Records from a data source
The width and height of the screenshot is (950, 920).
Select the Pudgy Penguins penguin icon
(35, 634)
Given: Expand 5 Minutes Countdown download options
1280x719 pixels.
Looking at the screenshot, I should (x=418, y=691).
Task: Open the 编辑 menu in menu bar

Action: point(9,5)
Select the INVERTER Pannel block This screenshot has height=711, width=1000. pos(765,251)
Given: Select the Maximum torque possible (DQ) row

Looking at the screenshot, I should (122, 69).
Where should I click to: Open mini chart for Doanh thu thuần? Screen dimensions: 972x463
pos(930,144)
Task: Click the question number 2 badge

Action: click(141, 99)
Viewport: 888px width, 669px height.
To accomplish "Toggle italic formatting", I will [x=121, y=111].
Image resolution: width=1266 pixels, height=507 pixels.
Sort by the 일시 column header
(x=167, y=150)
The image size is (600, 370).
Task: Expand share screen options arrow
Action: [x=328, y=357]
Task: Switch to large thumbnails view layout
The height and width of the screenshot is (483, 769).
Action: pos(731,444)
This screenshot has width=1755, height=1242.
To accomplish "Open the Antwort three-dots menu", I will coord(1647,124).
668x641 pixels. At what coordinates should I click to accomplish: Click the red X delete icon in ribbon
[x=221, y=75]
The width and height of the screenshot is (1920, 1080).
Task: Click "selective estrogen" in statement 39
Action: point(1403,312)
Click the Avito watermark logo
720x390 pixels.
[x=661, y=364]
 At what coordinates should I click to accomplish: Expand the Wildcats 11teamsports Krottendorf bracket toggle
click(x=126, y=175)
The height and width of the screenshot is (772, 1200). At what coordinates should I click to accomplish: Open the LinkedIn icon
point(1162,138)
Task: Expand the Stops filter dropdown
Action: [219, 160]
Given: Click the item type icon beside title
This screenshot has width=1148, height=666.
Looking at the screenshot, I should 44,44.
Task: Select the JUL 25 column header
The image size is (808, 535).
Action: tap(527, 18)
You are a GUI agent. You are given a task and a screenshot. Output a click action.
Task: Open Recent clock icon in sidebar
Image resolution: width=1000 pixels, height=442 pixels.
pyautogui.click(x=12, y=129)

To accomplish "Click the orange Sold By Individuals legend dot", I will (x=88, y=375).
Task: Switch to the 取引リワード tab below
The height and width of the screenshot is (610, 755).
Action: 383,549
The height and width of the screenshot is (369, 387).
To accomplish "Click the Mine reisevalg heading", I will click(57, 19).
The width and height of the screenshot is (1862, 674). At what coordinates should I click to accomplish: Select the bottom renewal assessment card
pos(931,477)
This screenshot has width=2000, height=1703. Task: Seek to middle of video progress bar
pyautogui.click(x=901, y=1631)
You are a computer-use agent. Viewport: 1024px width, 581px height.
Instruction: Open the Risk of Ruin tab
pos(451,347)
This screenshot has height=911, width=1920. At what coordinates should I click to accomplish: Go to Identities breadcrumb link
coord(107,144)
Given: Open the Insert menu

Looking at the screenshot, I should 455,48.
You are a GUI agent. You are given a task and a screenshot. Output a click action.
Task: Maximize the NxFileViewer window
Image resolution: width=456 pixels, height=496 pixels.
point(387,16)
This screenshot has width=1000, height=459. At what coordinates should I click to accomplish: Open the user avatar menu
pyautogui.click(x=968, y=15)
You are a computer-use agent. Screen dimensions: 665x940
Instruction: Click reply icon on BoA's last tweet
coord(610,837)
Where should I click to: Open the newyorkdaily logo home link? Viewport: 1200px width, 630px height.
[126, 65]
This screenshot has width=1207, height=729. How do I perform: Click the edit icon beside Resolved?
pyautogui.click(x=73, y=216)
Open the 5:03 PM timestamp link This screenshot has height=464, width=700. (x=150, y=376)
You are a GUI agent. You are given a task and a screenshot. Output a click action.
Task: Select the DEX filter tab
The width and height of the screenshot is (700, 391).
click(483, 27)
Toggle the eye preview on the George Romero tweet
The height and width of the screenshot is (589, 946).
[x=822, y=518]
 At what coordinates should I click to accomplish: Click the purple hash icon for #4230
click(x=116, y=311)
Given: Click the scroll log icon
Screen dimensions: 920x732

**What the exercise asks:** Work out how many lines in this data contain "will". Only that number should be given.

**Completed exercise:** 4